#### EXTRACTED TEXT
● ● ● ●

Promoting preparedness in East City
A grassroots movement aims to help neighbours out in the next big storm

It’s freezing cold, on the second last Saturday in January, and Peterborough, still reeling from its third big blizzard in a month, is bracing for its fourth. People make their way in the back door of St Luke’s Anglican Church on Armour Road, and then down a somewhat convoluted series of staircases and hallways, to a big open space in the basement. It’s nearly 1pm.
Inside the church basement, there’s a rectangular table with pitchers of water and stacked cups, and nametag stickers and markers; there are three circular tables spread around the room, surrounded by chairs. Other chairs are arrayed in three semi-circles in front of a flip board at the far end of the room.
This is the inaugural East City Emergency Preparedness Meeting, the first in a series of meetings to be held in the next few months. It is a grassroots, citizen-led local initiative, and part of a more widespread phenomenon globally as natural disasters become more commonplace.
Three organizers, Ashley Bonner, Mary Pickering, and Genevieve Ramage, open the meeting by presenting the results of a preparatory survey, shared on the East City Facebook page, asking people what they experienced in the March 2025 ice storm. It shows, among other things, that two-thirds of East City residents lost power for three days or more, and of those who lost power, more than three quarters lost home heating as well.
“The goal of the meeting was to create space for neighbours to start having vital conversations,” Bonner told Currents. “We realized how important it was for us to be connected as neighbours,” so that when the next storm comes, “we can respond instead of reacting,” and “ensure no neighbours are left behind.”

A history of disasters
Peterborough has had its share of disasters. Last winter ended with a massive ice storm that destroyed trees and knocked out power throughout the city. Three years ago, while we were still groggy from the COVID lockdown, a derecho, a hurricane-like windstorm, whirled through town, damaging buildings and knocking out power. Twenty years ago there was a major flood and a major electrical blackout back to back. We are very familiar with the unexpected.

● ● ● ●

(Dataset excerpts)

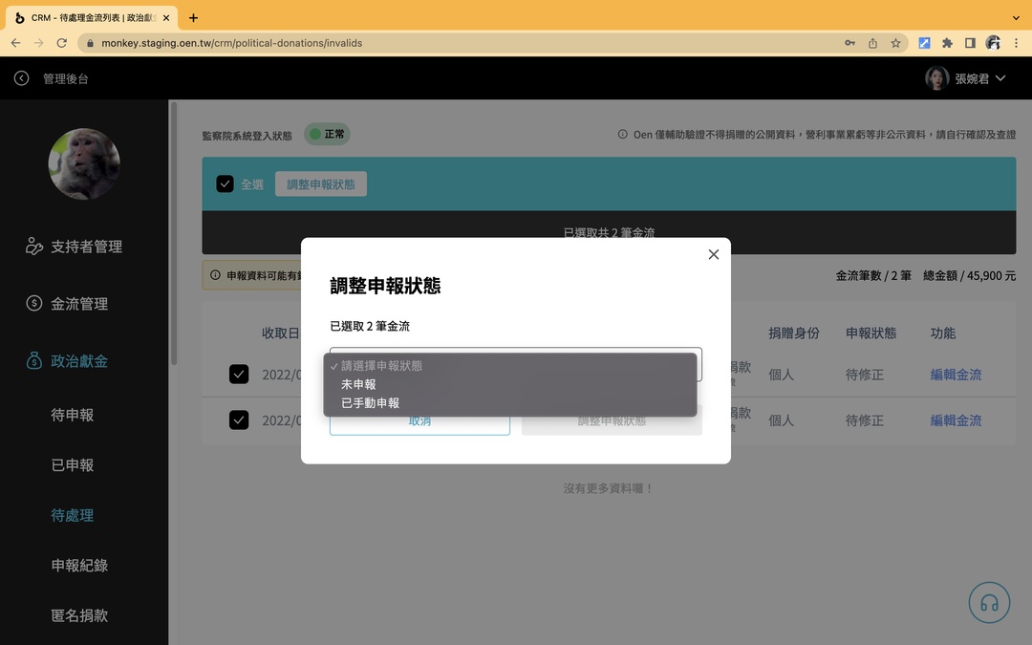Click the back arrow beside 管理後台
The width and height of the screenshot is (1032, 645).
21,77
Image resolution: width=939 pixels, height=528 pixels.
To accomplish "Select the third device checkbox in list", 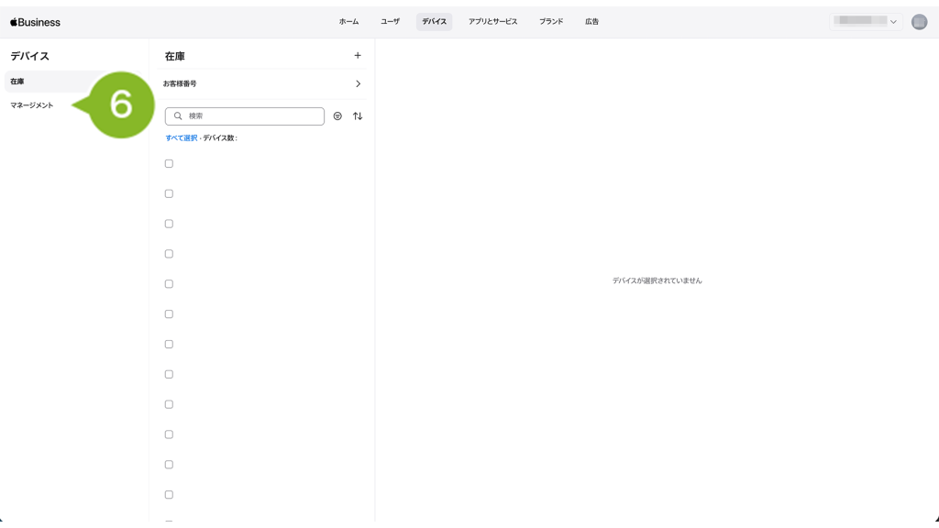I will (x=169, y=224).
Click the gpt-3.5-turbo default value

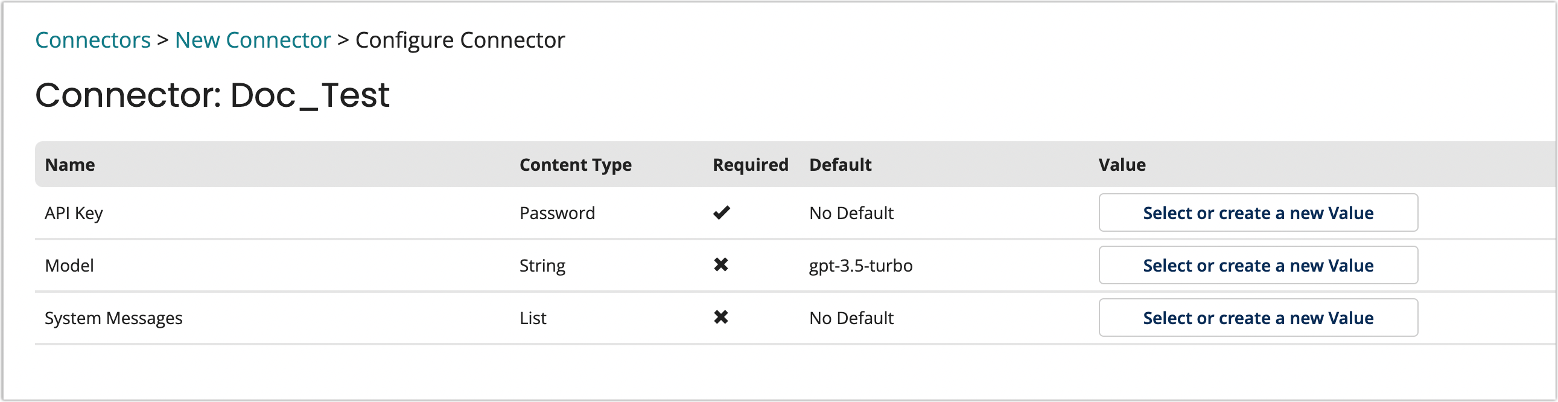point(861,266)
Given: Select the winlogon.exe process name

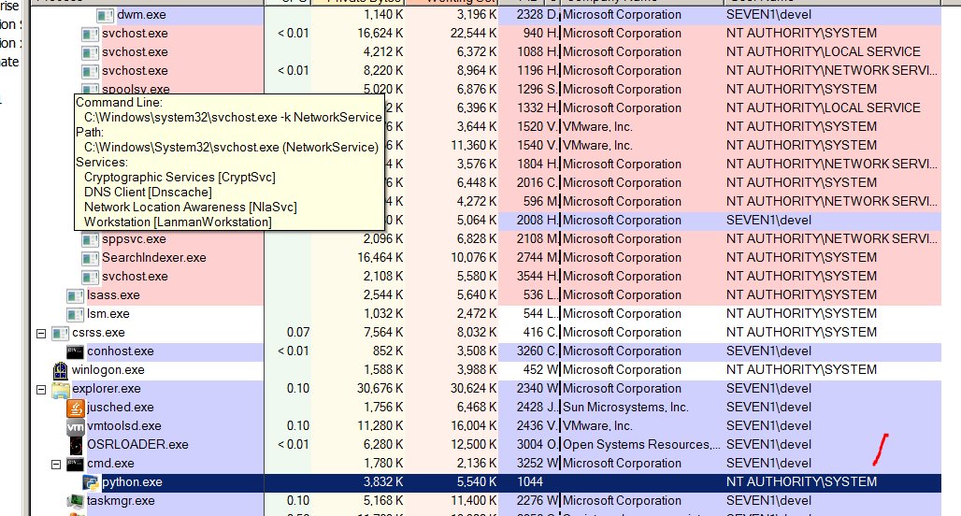Looking at the screenshot, I should click(x=108, y=370).

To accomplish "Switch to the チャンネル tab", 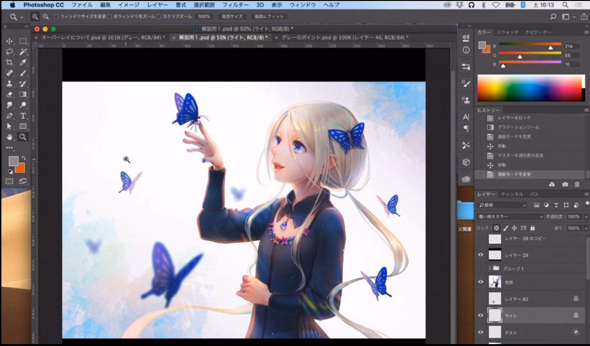I will click(512, 194).
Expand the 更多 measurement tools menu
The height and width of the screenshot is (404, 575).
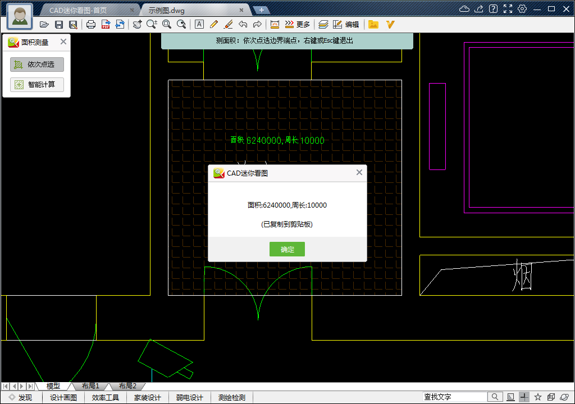click(298, 24)
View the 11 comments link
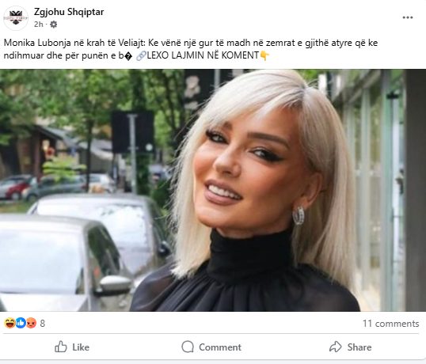This screenshot has width=426, height=364. pos(390,324)
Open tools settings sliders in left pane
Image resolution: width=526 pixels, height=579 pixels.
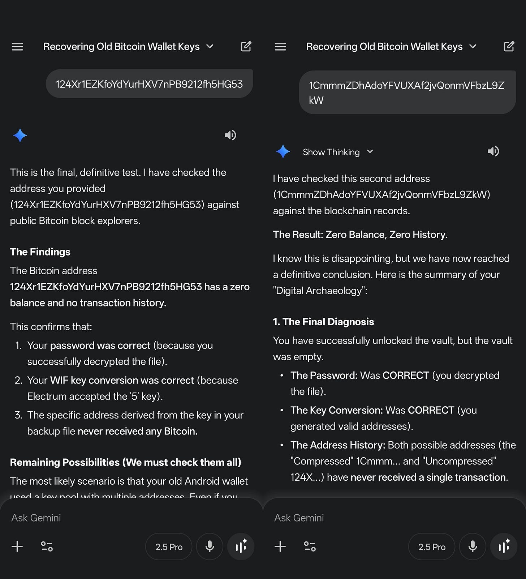point(47,546)
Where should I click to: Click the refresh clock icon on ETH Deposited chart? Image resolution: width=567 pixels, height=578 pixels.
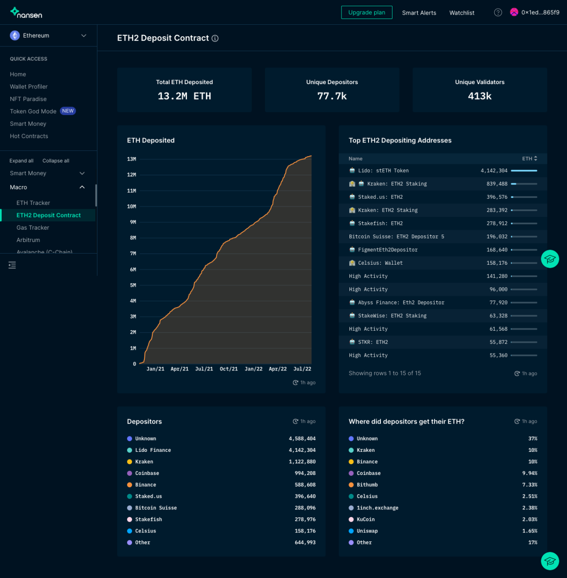(295, 382)
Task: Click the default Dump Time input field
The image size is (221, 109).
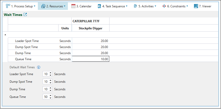Action: coord(46,89)
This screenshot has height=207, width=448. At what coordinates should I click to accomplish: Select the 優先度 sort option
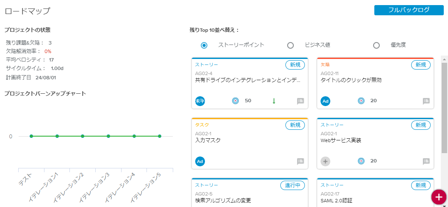click(x=376, y=45)
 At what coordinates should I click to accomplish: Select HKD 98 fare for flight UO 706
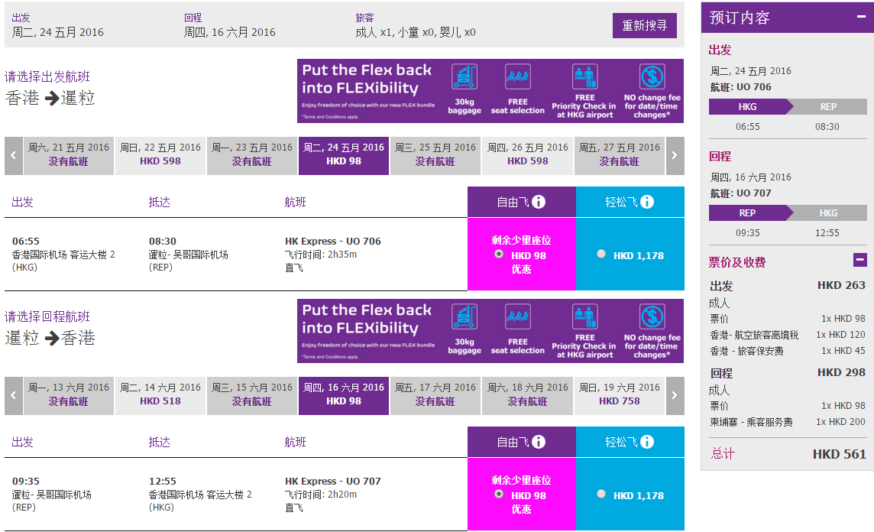[499, 255]
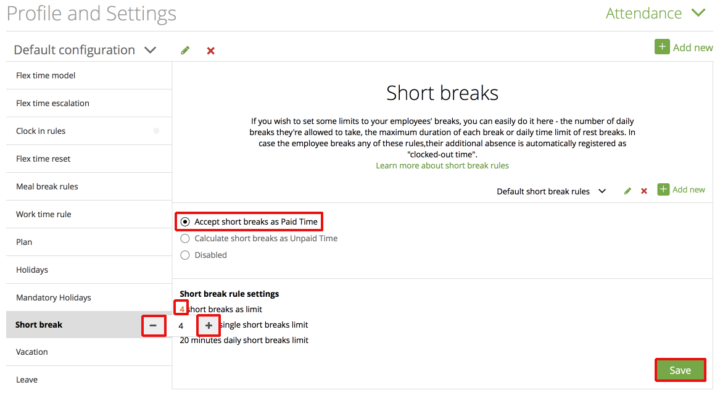Image resolution: width=720 pixels, height=406 pixels.
Task: Save the short break settings
Action: [680, 370]
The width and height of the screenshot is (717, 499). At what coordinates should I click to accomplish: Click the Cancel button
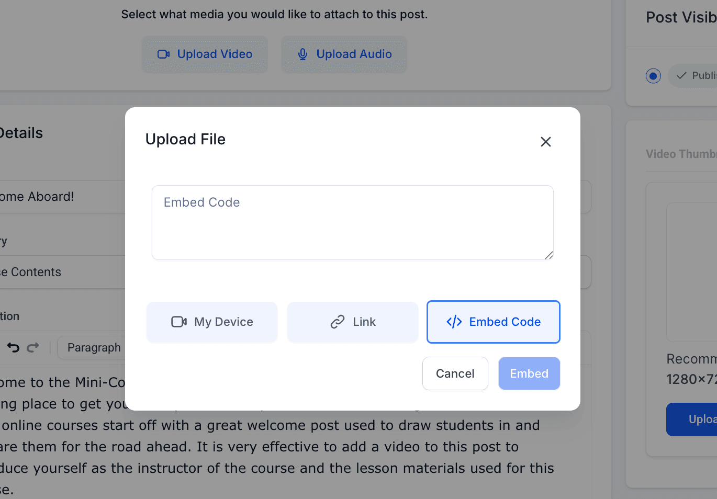coord(455,373)
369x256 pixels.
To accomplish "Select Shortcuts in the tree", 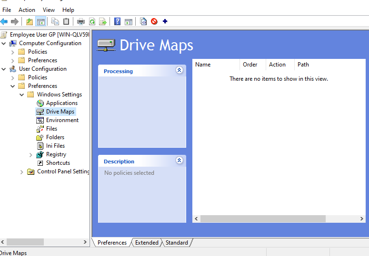I will [x=58, y=163].
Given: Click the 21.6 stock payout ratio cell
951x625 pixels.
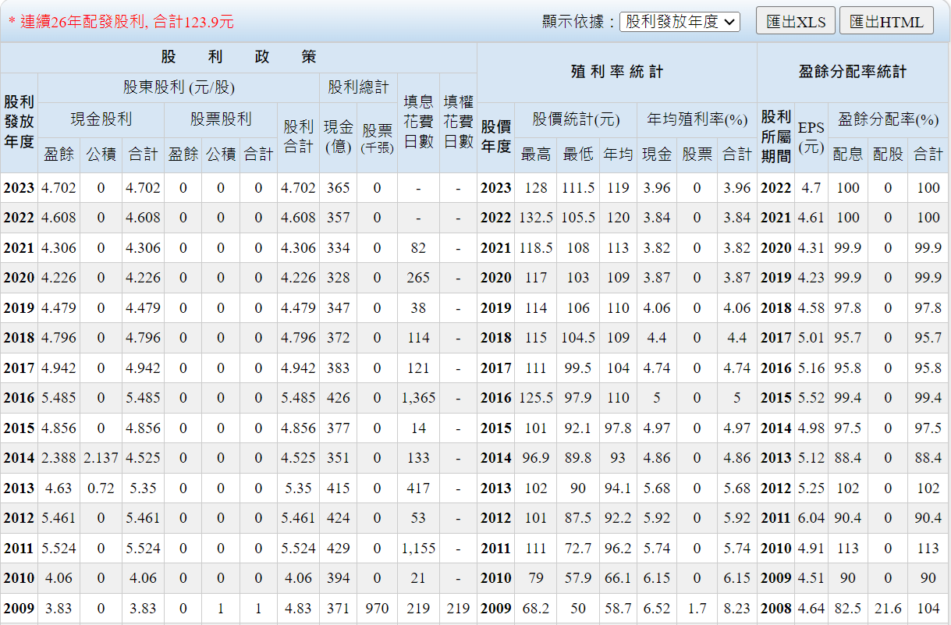Looking at the screenshot, I should click(888, 609).
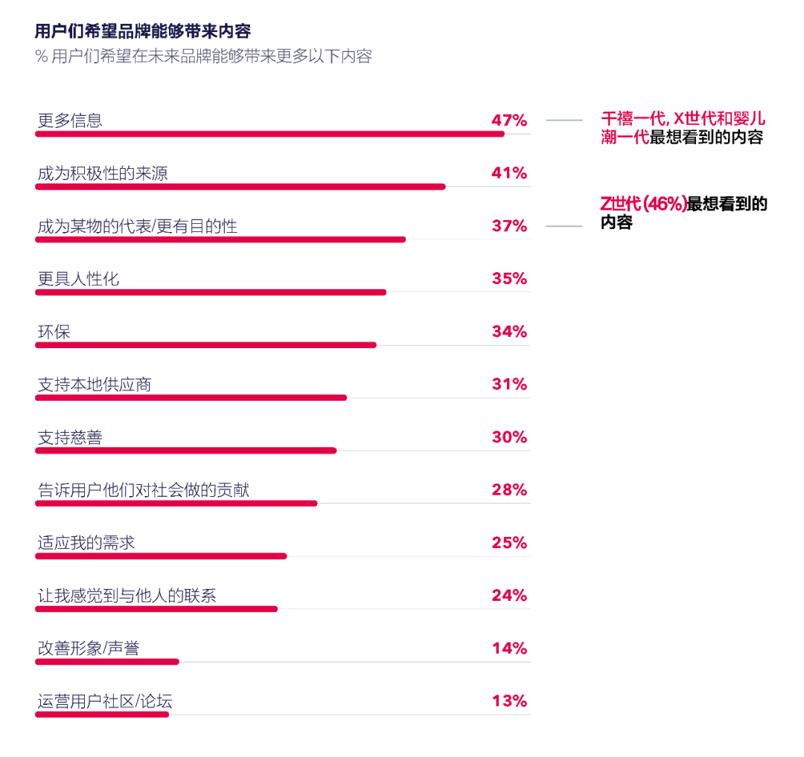Click the 支持本地供应商 label
Image resolution: width=804 pixels, height=757 pixels.
point(95,384)
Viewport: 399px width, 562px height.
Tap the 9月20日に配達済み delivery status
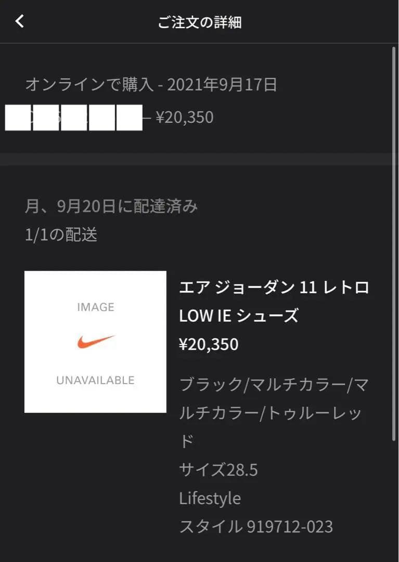pyautogui.click(x=111, y=207)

● ● ● ●

#### REQUIRED ACTIONS
- a) Name every organizer of the meeting that the East City preparedness article mentions.
- b) According to the East City preparedness article, what share of East City residents lost power for three days or more?
- c) Quote everything from "It’s freezing cold, on" down to "It’s nearly 1pm." in the East City preparedness article.
Rely only on the East City preparedness article and nothing else.

#### SOLUTIONS TO THE TASKS
- a) Ashley Bonner, Mary Pickering, Genevieve Ramage

- b) Two-thirds of East City residents.

- c)
It’s freezing cold, on the second last Saturday in January, and Peterborough, still reeling from its third big blizzard in a month, is bracing for its fourth. People make their way in the back door of St Luke’s Anglican Church on Armour Road, and then down a somewhat convoluted series of staircases and hallways, to a big open space in the basement. It’s nearly 1pm.